The body representing City solicitors has published a stinging condemnation of plans to reduce law firms’ minimum professional indemnity cover.
The City of London Law Society (CLLS) said SRA proposals to cut the required minimum from £2m to £500,000 (or to £1m for firms doing conveyancing) could end up harming firms, partners and the clients who are intended to benefit.
The SRA is consulting on how to best protect the users of legal services after failing to push through similar measures in 2014. It says more than half of firms take out more than the minimum cover presently required and that 98% of PII claims against law firms are valued at less than £500,000.
But the CLLS argues those figures may be skewed by the SRA not taking into account sufficient historic data, and ignoring insurers who have exited the market in recent years and who faced large losses.
The response notes that with insurers taking on greater risk, there is the chance that premiums will increase. Meanwhile, partners in firms that fail – such as those at the defunct European arm of KWM – will be exposed to a greater degree to liability above insured levels, including after retirement.
The response, signed off by Jonathan Kembery, the CLLS chairman of its regulation committee, adds: ‘There is simplicity in the current PII market. The SRA’s proposals, even if individually attractive (which is not our view) risk upsetting those arrangements to the detriment of CLLS member firms and their partners.’
While the changes would have no effect on most firms entering the City market, the CLLS warns that for smaller firms the potential savings in their insurance costs could ‘illusory’.

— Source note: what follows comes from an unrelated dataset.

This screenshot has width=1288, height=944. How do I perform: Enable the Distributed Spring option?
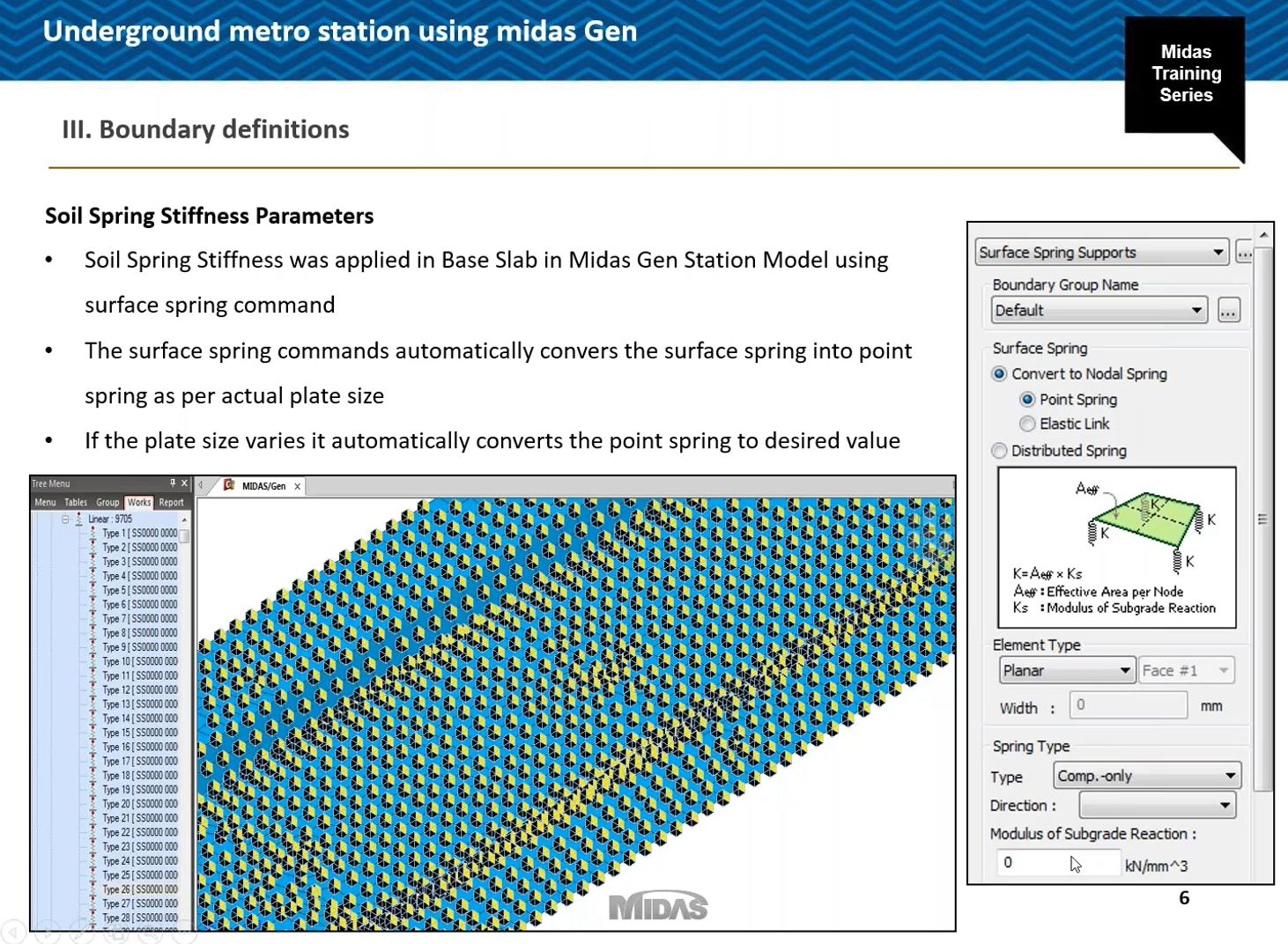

The group says further efforts should be made to raise clients’ awareness of the risks of cyber crime and how to limit them, and any proposal to weaken protection under minimum terms and conditions should be resisted.
The SRA, which closed its consultation last week, has said a balance needs to be achieved between the right level of insurance cover and ensuring legal services are affordable.
The regulator said: ‘Many people struggle to afford legal services, with only one in 10 making use of [a lawyer] when they experience a legal problem. When so many people are struggling to access solicitors’ expertise, we need to be confident that the protection is set at the right level.
‘The lower costs of insurance should, if the market is working well, ultimately flow though to lower prices for the users of legal services.’